Task directions:
Reproduce the data word for word, keeping every line complete.

---------- Listed records

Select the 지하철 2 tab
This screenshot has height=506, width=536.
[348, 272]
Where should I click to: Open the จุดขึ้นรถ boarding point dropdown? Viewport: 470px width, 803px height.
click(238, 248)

--------------------

Response box:
Select the 지하철 2 tab
This screenshot has height=506, width=536.
[348, 272]
Where should I click to: Open the จุดขึ้นรถ boarding point dropdown? Viewport: 470px width, 803px height.
click(238, 248)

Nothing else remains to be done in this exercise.